Tuesday, December 9, 2014

Elder guardianship: Between a rock and a hard place


Julie Ferguson & Marise London

Julie Ferguson wishes now she had never made the first phone call.

It was in the autumn of 2010, after she noticed strange notes by the phone at her mother’s house on Siesta Key: “Change will.” “Change power of attorney.” “Send money to Tennessee.”

Ferguson says she worried that her mother — then 81 and clearly already having problems with memory and reasoning — was sending money and jewelry she could not afford to lose to a family member who had moved away. An attorney advised her to get help from the Department of Children and Families’ Adult Protective Services division.

“I was scared,” she recalls. “I thought, ‘I’m not going to be able to keep her in her house and that’s all she ever wanted.' ”

Four years later, Marise London — for years the owner of a well-known art gallery and frame shop in Gulf Gate — has managed to stay in her beloved house. But decisions about her daily life there — who visits her and cares for her, where she goes and even what she eats — are made by professionals hired by the state of Florida, and paid with her money.

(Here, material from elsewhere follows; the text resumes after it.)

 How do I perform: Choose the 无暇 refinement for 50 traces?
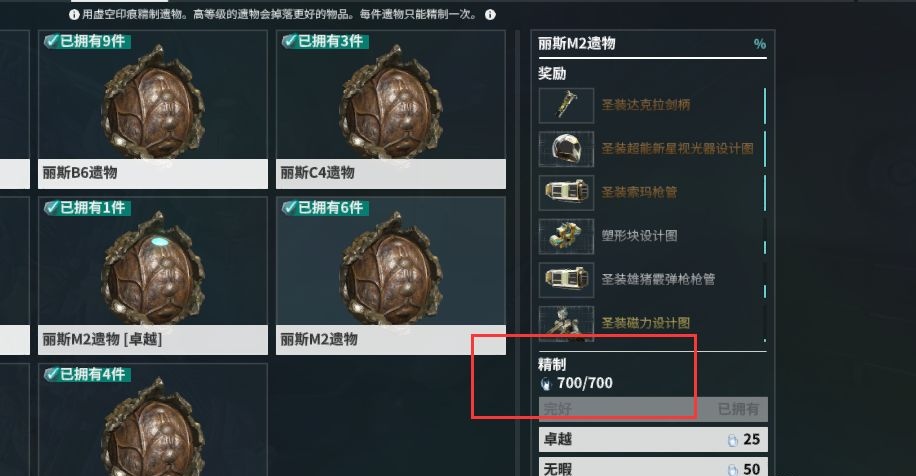click(x=653, y=467)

“I want to stay in my home until I die,” London wrote in February 2013. “I chose Julie to fulfill those wishes. I still choose Julie and trust Julie for my care as she knows my wants and needs. I hate for strangers to come inside my house.”

Ferguson’s attempt to free her mother from the system — or at least be named as the guardian of her person, if not her property — has gone nowhere. Ferguson still owes thousands to the attorney she hired to represent her, and cannot find another who will take her case.

Many Floridians who find themselves wards of the state took steps in the past to make sure their fortunes and futures were secure, signing documents and appointing people they trusted to manage their affairs if they could not.

But Southwest Florida’s guardianship case files are full of examples where life did not go as planned.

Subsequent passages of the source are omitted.